= Travail demandé =
a) Répondez, s'il vous plaît, à ces questions sur l'extrait relatif aux corrections symétriques :
(i) Quels exercices la vérification de comptabilité couvrait-elle ?
(ii) Pour quel motif la CAA confirme-t-elle la position de l'administration ?
(iii) Quelles dispositions le CE cite-t-il avant son rappel ?
b) Renvoyez mot pour mot le passage de l'extrait relatif aux corrections symétriques qui commence aux mots « - ou à celle » et s'arrête après « un caractère délibéré. ».

= Extrait cité =
- - -

Corrections symétriques et droit à l’oubli : preuve du caractère délibéré de l’erreur ou omission

CE 15 juin 2023, n°464997 SCI Les Hameaux de Mucchiatana, mentionné au recueil Lebon  

A l’occasion d’une vérification de comptabilité portant sur les exercices 2011 à 2013, l’administration remet en cause comme injustifiées dans leur principe et leur montant diverses sommes inscrites au passif du bilan d’une société. Par l’effet de la correction symétrique des bilans, ces sommes se trouvent rattachées au résultat fiscal de l’exercice 2011, premier exercice non prescrit.

La CAA confirme la position de l’administration au motif que la société ne justifie pas de la réalité, de l’ancienneté et du montant de ces dettes.

Après avoir cité les 2 et 4 bis de l’art. 38 du CGI, le CE rappelle qu’en application de ces dispositions : 

  • Les erreurs ou omissions qui entachent les écritures comptables retracées au bilan de clôture d’un exercice ou d’une année d’imposition qui entrainent une sous-estimation ou une surestimation de l’actif net de l’entreprise peuvent,

- à l’initiative du contribuable qui les a involontairement commises,

- ou à celle de l’administration fiscale exerçant son droit de reprise, être réparées dans ce bilan ;

  • Lorsque les mêmes erreurs ou omissions se retrouvent dans les écritures de bilan des exercices antérieurs telles que retenues pour la détermination du résultat fiscal,

- elles doivent y être symétriquement corrigées, 

- pour autant que l’administration n’établisse pas qu’elles revêtent, pour le contribuable qui les invoque, un caractère délibéré.

- - -

= Données recueillies =
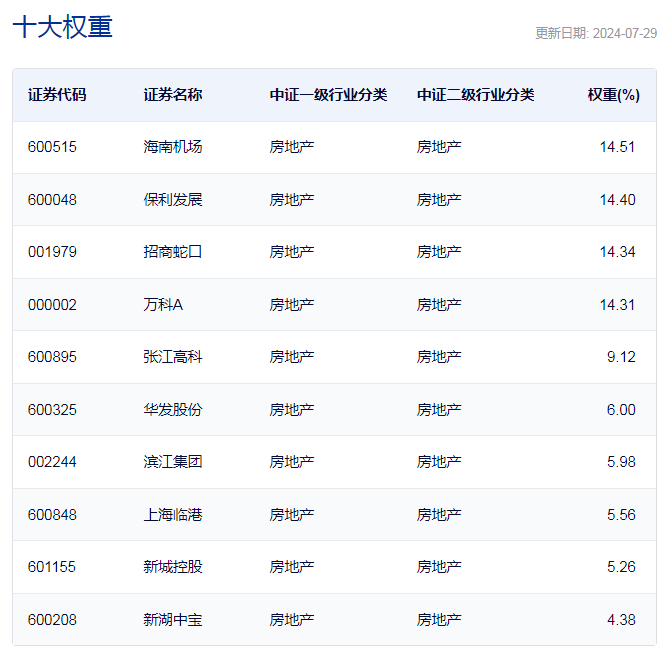
Task: Click the 中证二级行业分类 column header
Action: coord(475,95)

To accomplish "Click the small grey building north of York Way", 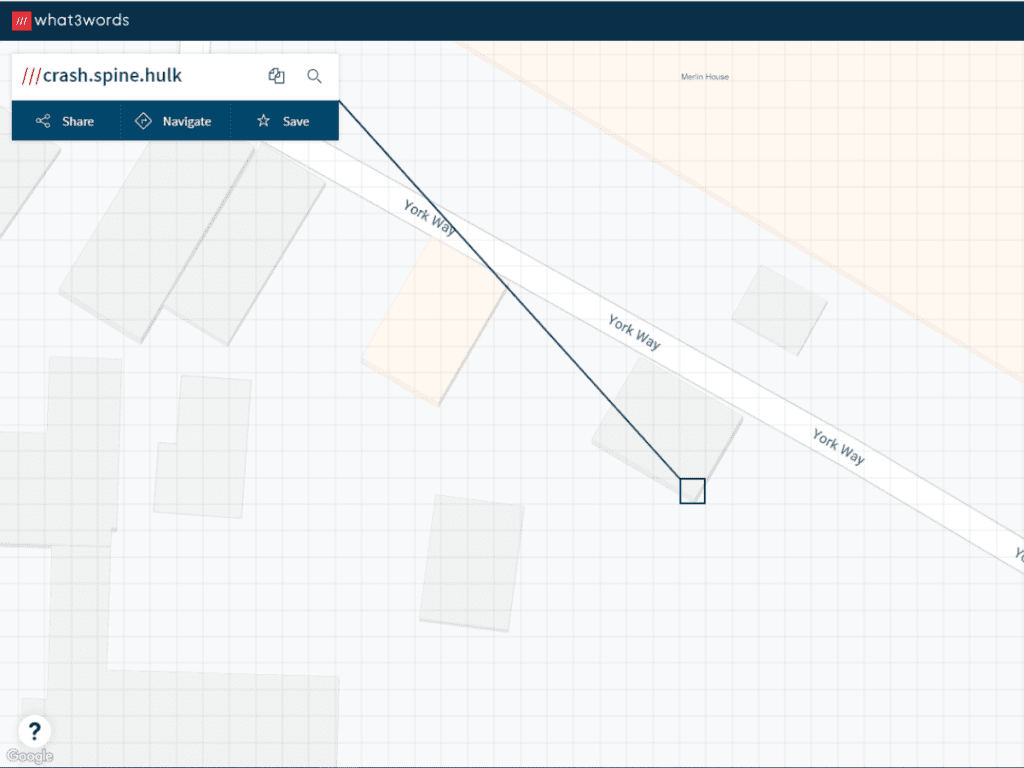I will pos(779,309).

- - -

= Corrigés =
a)
(i) Les exercices 2011 à 2013.
(ii) La société ne justifie pas de la réalité, de l'ancienneté et du montant de ces dettes.
(iii) Les 2 et 4 bis de l'art. 38 du CGI.

b)
- ou à celle de l’administration fiscale exerçant son droit de reprise, être réparées dans ce bilan ;

  • Lorsque les mêmes erreurs ou omissions se retrouvent dans les écritures de bilan des exercices antérieurs telles que retenues pour la détermination du résultat fiscal,

- elles doivent y être symétriquement corrigées, 

- pour autant que l’administration n’établisse pas qu’elles revêtent, pour le contribuable qui les invoque, un caractère délibéré.